His teeth still chattering, and his testicles a frozen dinner for two, he could only communicate with the outside world by speaking his simple ice age language, called ‘simple-ice-age-ish.’
His first attempt to communicate was a disaster because when he tried to call for help he couldn’t work out which button to press.
“Which button do I press for simple-ice-age-ish,” he muttered to himself, in his simple-ice-age-ish language.
“Is it after ‘Press Ten For English’ or what?”
For those who aren’t familiar with simple-ice-age-ish, and I know that are a few of you out there (let’s face it, we can’t all speak a foreign language, especially one that’s a hundred million years old) it isn’t really that difficult to learn.

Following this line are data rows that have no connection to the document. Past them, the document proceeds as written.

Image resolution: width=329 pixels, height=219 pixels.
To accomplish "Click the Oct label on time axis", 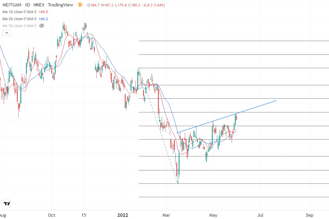I will (x=52, y=215).
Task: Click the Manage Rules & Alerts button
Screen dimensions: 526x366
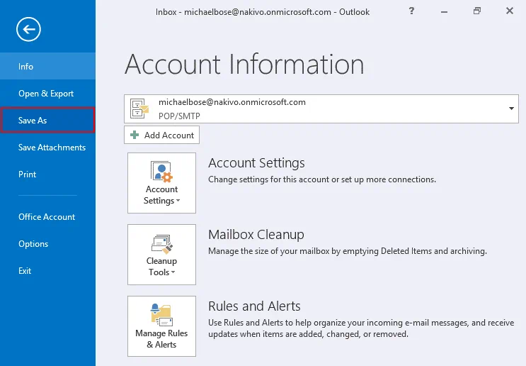Action: coord(161,326)
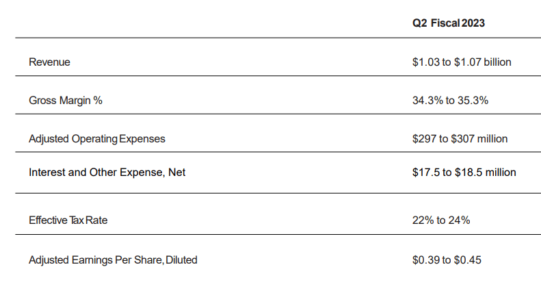This screenshot has width=541, height=291.
Task: Click the word Diluted in last row
Action: (181, 260)
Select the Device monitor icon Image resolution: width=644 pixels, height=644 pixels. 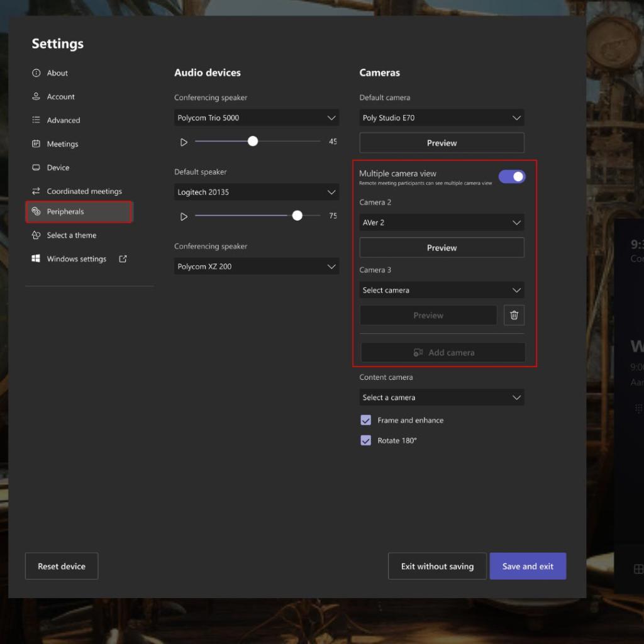37,167
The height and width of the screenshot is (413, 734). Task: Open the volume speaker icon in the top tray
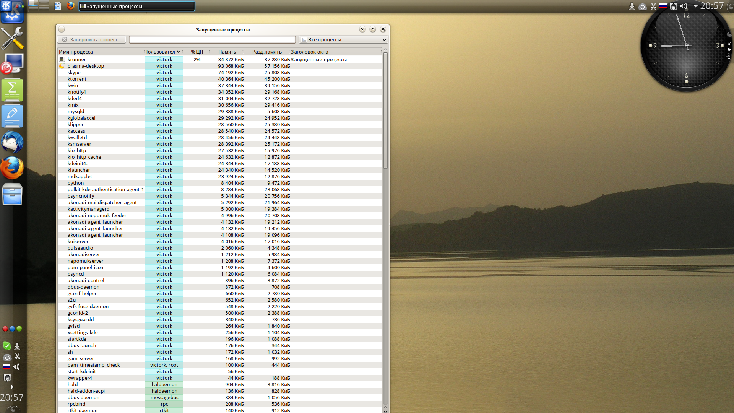click(684, 6)
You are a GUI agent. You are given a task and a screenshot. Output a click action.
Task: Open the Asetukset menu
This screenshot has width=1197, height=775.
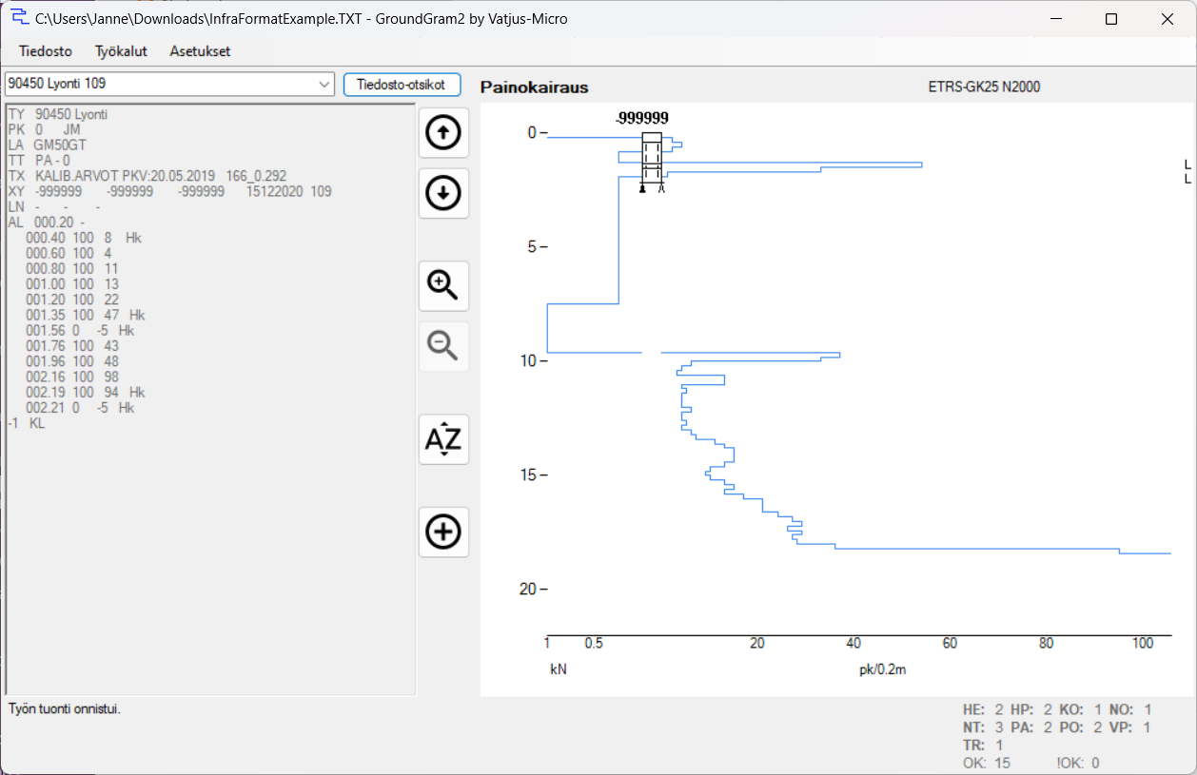pos(200,51)
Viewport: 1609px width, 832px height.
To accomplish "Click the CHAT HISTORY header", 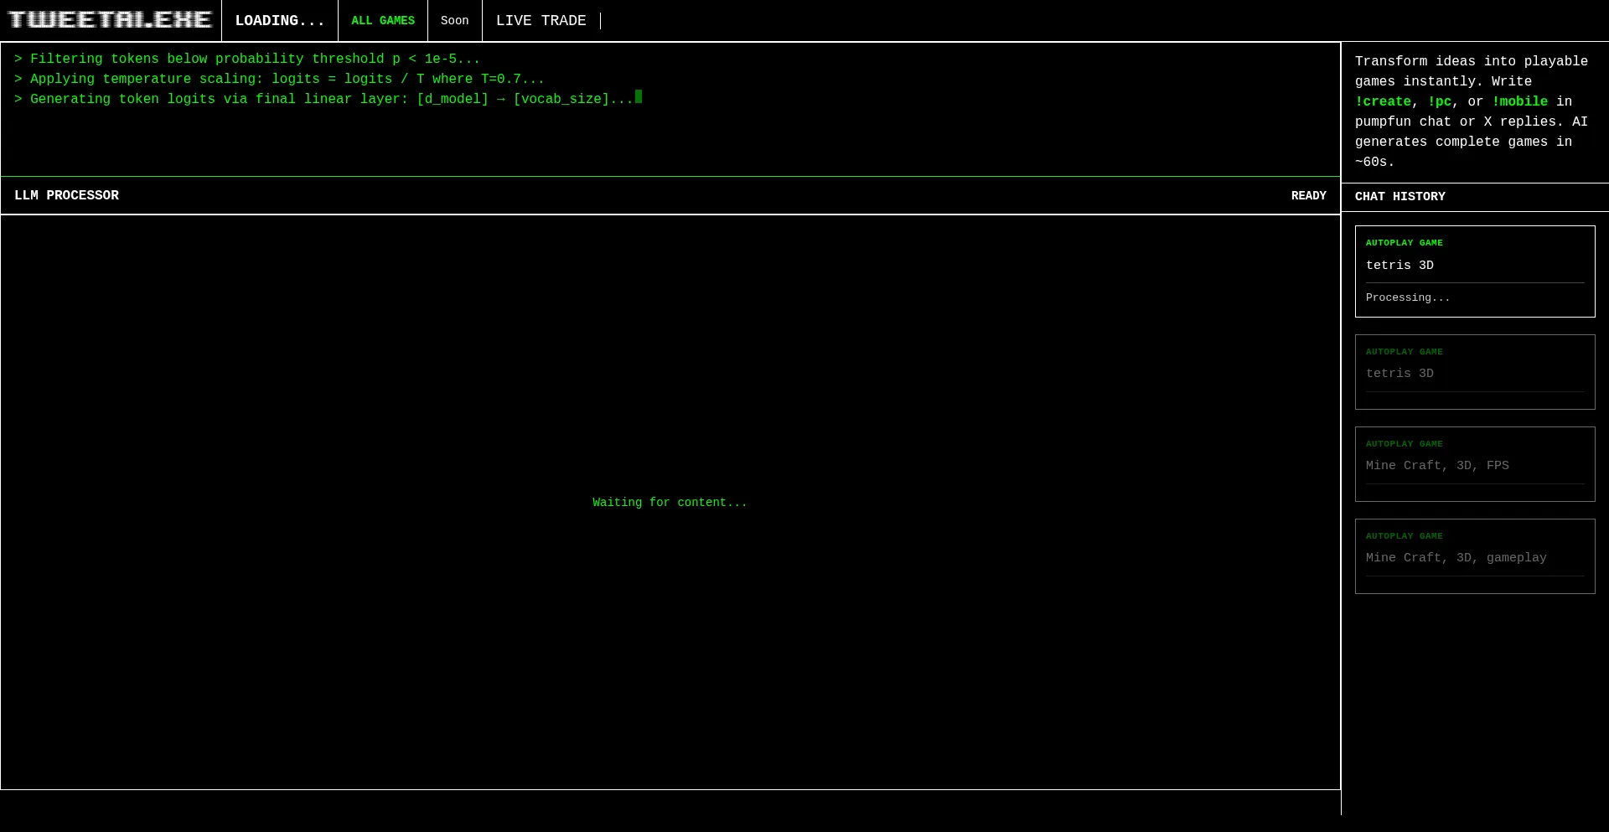I will pos(1399,197).
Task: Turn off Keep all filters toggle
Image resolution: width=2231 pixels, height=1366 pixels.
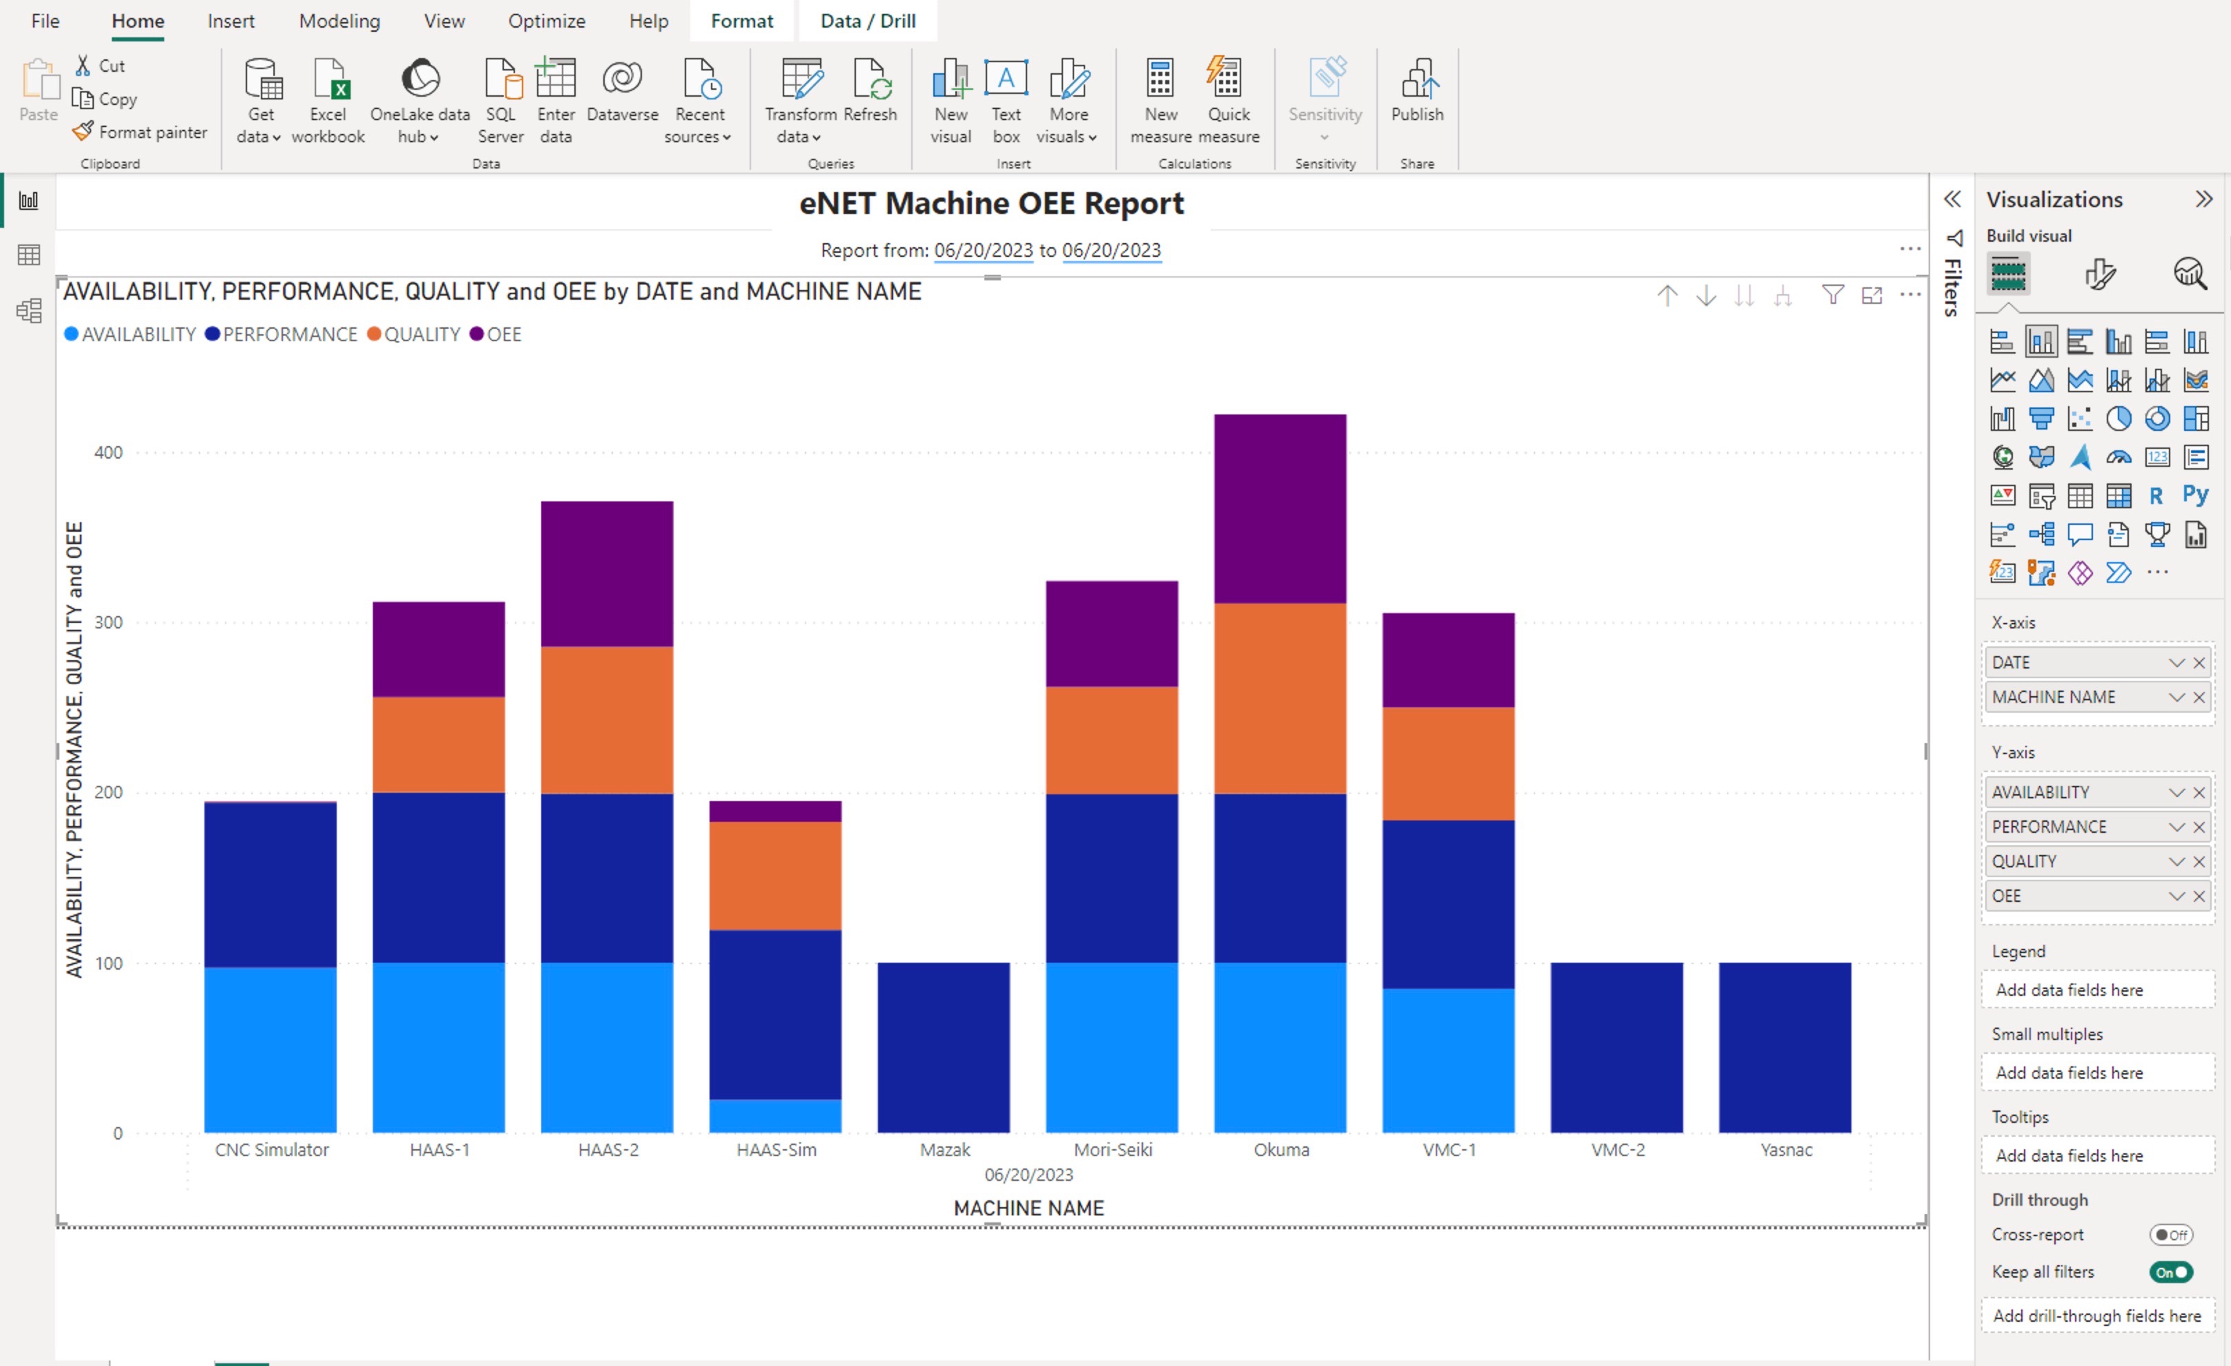Action: pyautogui.click(x=2170, y=1272)
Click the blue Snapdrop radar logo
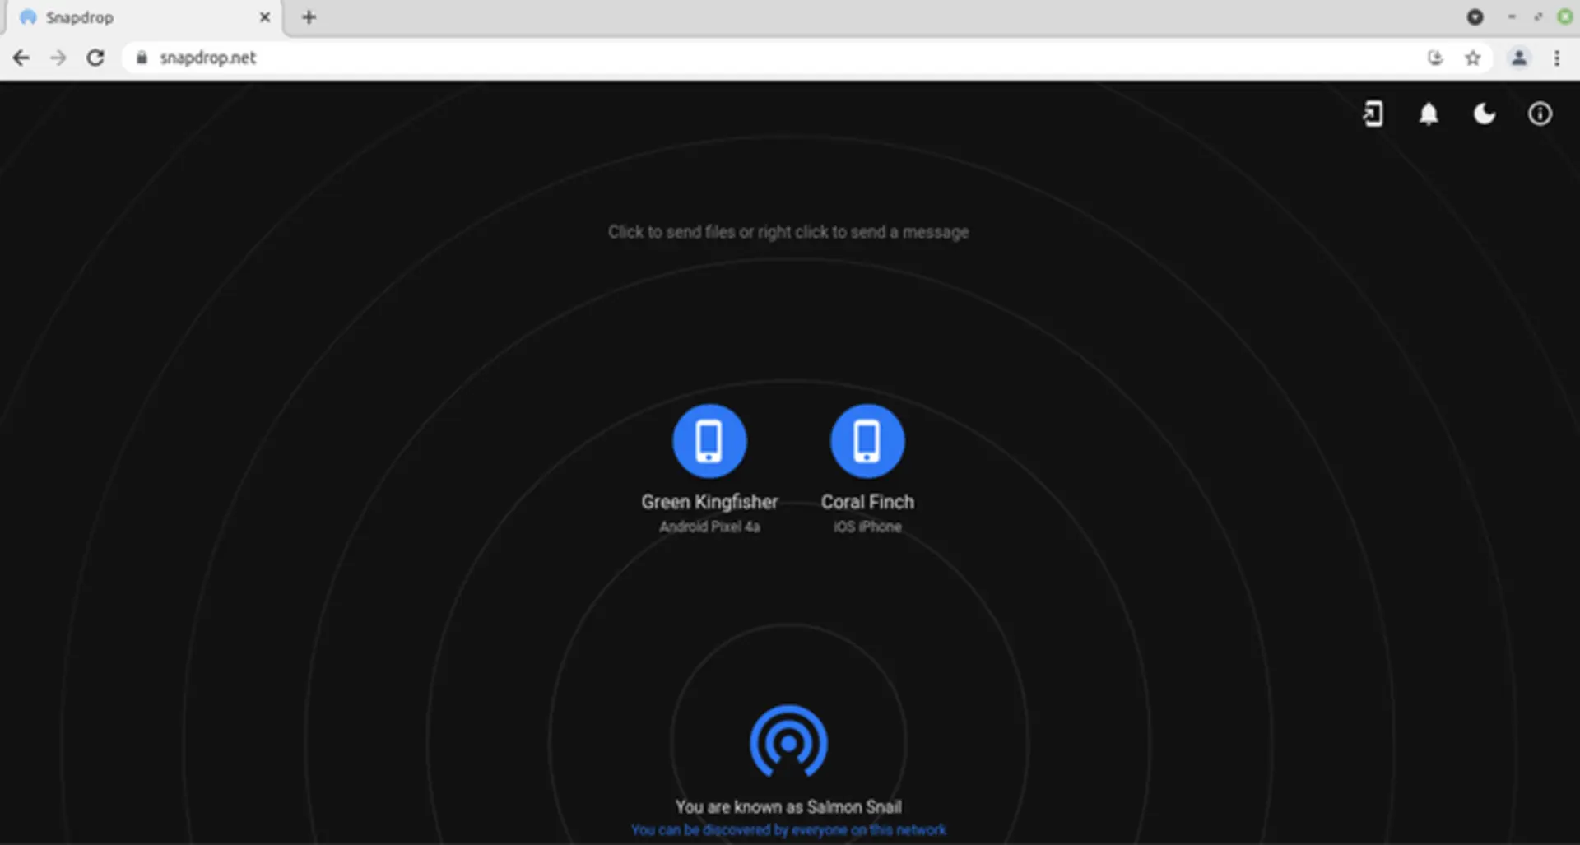Screen dimensions: 1580x845 pyautogui.click(x=788, y=741)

Simple-ice-age-ish speakers basically communicate by using their chattering teeth.
One chatter means ‘Yes,’ and two chatters mean ‘No.’ Obviously, it gets a little bit more complicated than that, but that’s enough to get you started.
So when I asked the simple question ‘Will America become a lot colder in about a hundred million years? his teeth seemed to hesitate for a moment.
Obviously they didn’t completely stop chattering, because they can’t, but I thought I detected a change in the rythm, a subtle new nuance, that only an expert in simple-ice-age-ish can detect.
Maybe my attempt at making light conversation was too much for him, or maybe this wasn’t the right time to ask a question like that – maybe he just wanted to get warm.
But luckily I was wrong, because he finally answered the question (it took a while because there is no easy way of saying it in his language)
“Only if you believe in global warming” he said through his chattering teeth.